What The Middle East Believes About Bush/Iraq
by tristero
Recently, Anne-Marie Slaughter was asked by Time Magazine her opinion of the question, “Was the War Worth It?” Here, she reports that three Middle-Easterners say, “Yes.” This drives her to this remarkably illogical conclusiont:
For those of us who increasingly think that the balance sheet of the war is almost entirely negative (in my case because of the way it has been fought more than its undertaking in the first place) — which describes virtually every American queried, the gap between our perceptions and the perceptions of those actually in the region should give us pause.
By the way, that is not taken out of context. That is her entire comment on the quotes she provides. A few comments:
1. It is impossible to find anyone in the United States who has even the slightest standing in the discussion on Bush/Iraq who also believes that Saddam was a nice, fluffy, warm-hearted kind of a guy who’d gotten a bum rap.
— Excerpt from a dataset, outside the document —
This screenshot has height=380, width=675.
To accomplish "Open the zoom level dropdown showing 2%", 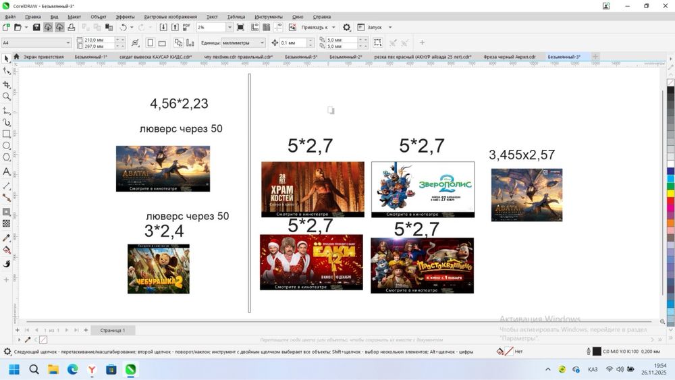I will click(230, 28).
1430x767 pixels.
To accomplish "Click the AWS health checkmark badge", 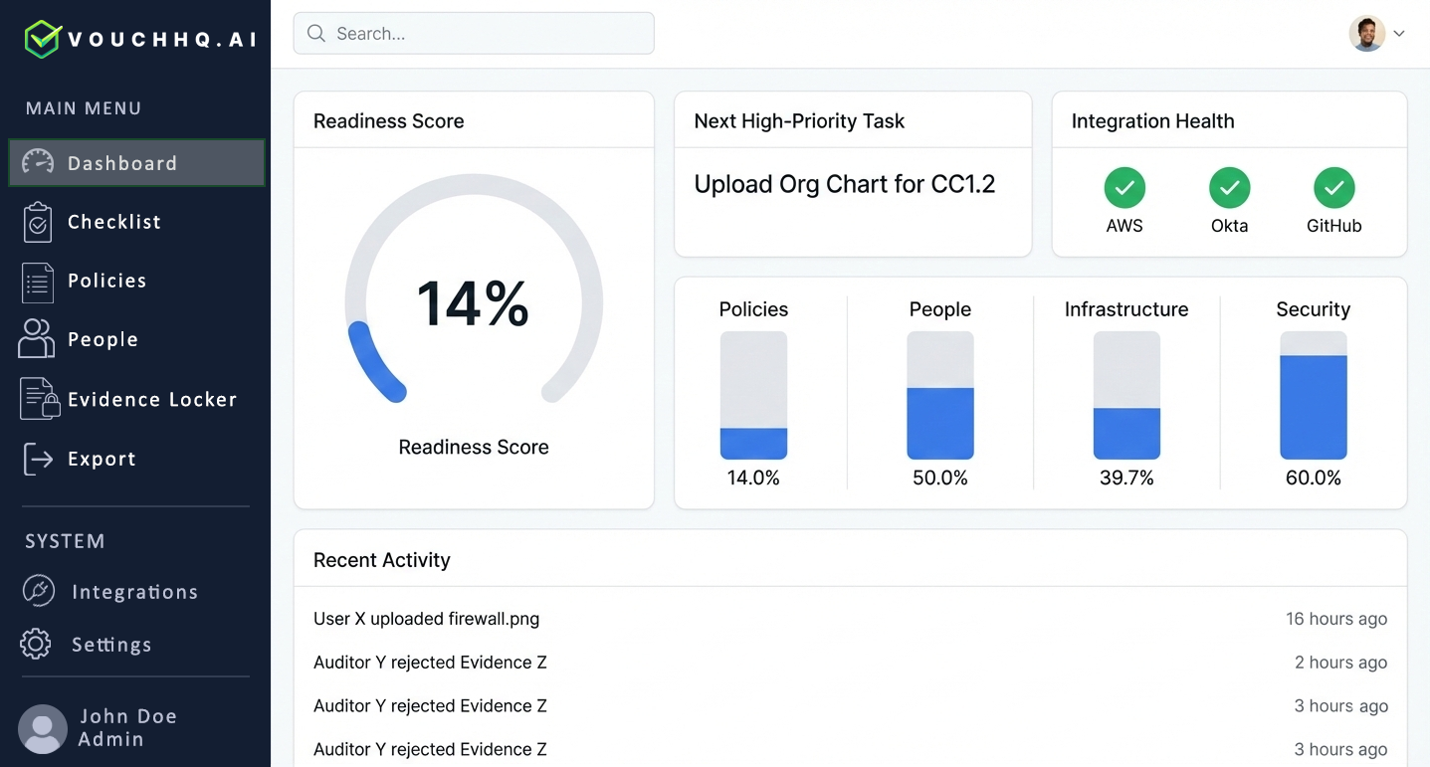I will point(1124,187).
2. If she thinks the views here are at variance with the opinion of many Americans, there’s a protein wisdom I’d like to sell her. But hell, why pick on poor Jeff (besides the fact that it’s incredibly easy, as Wolcott would say)? In today’s NY Times there’s a nifty graphic you can click on where you’ll learn that 69% of all Republicans think the American military effort in Iraq is still going very well or fairly well. Dollars to donuts most would agree the war was worth it for, among other reasons, precisely the reason her Middle East commenters give.
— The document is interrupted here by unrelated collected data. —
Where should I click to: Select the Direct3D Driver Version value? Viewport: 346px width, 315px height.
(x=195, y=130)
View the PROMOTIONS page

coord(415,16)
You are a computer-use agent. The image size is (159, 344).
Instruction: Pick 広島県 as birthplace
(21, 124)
3. Not only are the people she quotes not even crudely representative of Middle East opinion because they are all male, but they are also middle class or upper middle class. They do not begin to represent the huge populaton of Middle Eastern Arabs whose income falls far below any rational level of poverty.
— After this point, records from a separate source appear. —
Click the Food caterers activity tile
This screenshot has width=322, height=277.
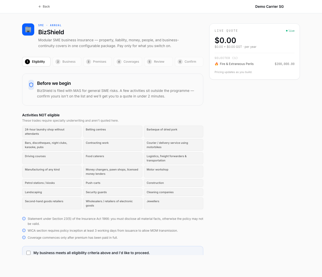(112, 158)
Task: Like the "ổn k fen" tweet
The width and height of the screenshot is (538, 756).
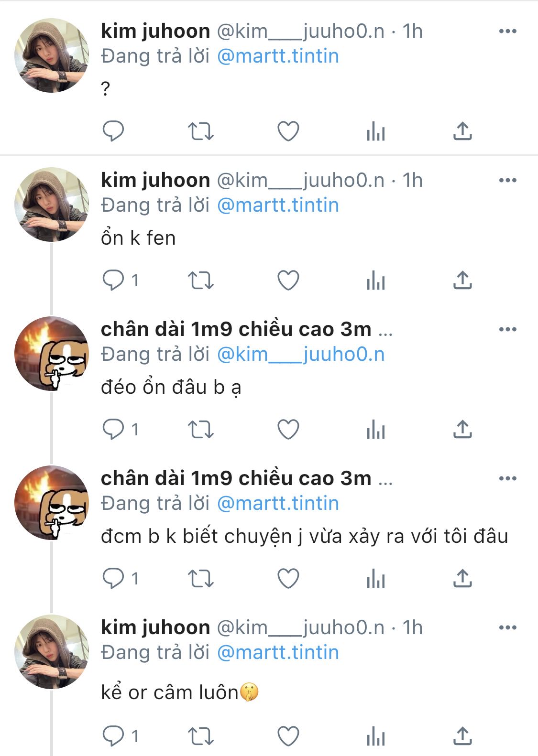Action: click(288, 280)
4. I do not, as Anne-Marie writes, “increasingly think” the balance sheet of the war is almost completely negative. I’ve consistently thought so since I first heard that pre-emptive unilateral war against Iraq was being planned by the Bush administration. Following her logic – not mine – I therefore find nothing in the comments she quotes to give me the slightest pause. That Saddam’s regime would last more than 30 years? Who knows? That you can’t negotiate with these dictatorships for reform but you can now? Oh? Well, I guess the president of the United States holding hands with a Saudi oil bigwig is kind of, sort of, a negotiaton for genuine reform if I squint at the video just right.
Bush/Iraq has proven an all-but-umitigated disaster, plain and simple, for Iraq and the US. The proof is in the chaos, the deaths and mutilations, and the descent into a state of anarchy and/or civil war. Its effect on the rest of the region can hardly be said to be positive. Witness, for example, the election of Hamas, to name the first of many disasters that come to mind.
And in truth, the full effect of the Bush/Iraq has not yet been felt. For that we will have to wait for the children, whose fathers and mothers and brothers and sisters and friends and lovers have been blasted to kingdom come by American action, to grow up.